Дина не могла вспомнить, когда она чувствовала себя столь уставшей в последний раз, но сейчас ей было не до сна. Она должна позвонить Бену. Поговорить с доктором. Узнать, что с Марком. В голове ее все перемешалось, и она снова почувствовала, как начинает кружиться голова. Она сильно прижалась к стене, и головокружение прошло. Так она простояла некоторое время, глядя на Пилар. Затем, вся в слезах, она вышла из палаты, держа в одной руке сумку, перекинув пальто через плечо. У нее щемило сердце.
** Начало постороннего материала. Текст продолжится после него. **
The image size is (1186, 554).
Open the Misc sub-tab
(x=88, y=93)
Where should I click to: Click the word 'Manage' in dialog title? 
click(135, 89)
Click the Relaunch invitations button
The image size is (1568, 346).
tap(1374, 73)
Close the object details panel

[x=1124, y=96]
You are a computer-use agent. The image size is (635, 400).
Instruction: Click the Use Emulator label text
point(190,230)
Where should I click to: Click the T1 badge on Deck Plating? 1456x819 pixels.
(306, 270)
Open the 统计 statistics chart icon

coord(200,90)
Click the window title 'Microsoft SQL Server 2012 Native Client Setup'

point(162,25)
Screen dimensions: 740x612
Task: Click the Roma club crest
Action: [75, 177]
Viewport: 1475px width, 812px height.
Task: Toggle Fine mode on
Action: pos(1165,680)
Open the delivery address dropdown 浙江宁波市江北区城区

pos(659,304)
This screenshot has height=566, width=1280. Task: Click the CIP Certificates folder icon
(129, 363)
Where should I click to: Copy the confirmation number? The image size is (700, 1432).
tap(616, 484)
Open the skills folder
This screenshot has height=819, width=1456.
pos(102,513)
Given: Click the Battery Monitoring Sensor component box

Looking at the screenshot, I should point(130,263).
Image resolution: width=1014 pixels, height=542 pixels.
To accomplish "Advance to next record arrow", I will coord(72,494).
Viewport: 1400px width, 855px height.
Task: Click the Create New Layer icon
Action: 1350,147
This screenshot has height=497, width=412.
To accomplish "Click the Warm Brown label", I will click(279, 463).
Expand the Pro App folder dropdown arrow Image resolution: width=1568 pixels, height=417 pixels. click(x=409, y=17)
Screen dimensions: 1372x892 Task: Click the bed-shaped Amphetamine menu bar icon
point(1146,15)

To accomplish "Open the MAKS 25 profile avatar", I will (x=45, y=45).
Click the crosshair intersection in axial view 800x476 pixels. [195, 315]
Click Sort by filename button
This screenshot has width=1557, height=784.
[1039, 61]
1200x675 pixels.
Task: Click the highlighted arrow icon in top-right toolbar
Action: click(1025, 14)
На стоянке через улицу она нашла такси и упала на сиденье с громким вздохом, скорее похожим на стон. Каждая частица ее тела болела от усталости и горя, все в ней было напряжено и на грани истощения. В ее голове мысли, связанные с воспоминаниями о Пилар, не прекращали свой шумный и бессвязный бег: Пилар, бэби… Пилар в прошлом году… Пилар в семь лет… Пилар у себя в комнате. В школе. В аэропорту. С новой прической. Ее первые чулки. Красный бант. Это было похоже на непрекращающийся фильм, который она смотрела целый день; он был то со звуком, то без звука, но от его изображений нельзя было скрыться никуда, даже когда такси домчало ее до улицы Франсуа Первого.

Это был фешенебельный район, расположенный поблизости от фирмы Кристиан Диор. Эта улица соседствовала с Елисейскими Полями и была столь же очаровательна, как и любая другая в Париже. В молодые годы Дина часто выкраивала время во второй половине дня и посещала магазины и маленькие кафе, где можно было выпить кофе по-быстрому, забыв на время строгий и размеренный уклад жизни в доме свекрови. Но теперь все воспоминания о тех днях были далеки от нее. Она ехала в такси еле живая от усталости, которая наваливалась на нее все сильнее.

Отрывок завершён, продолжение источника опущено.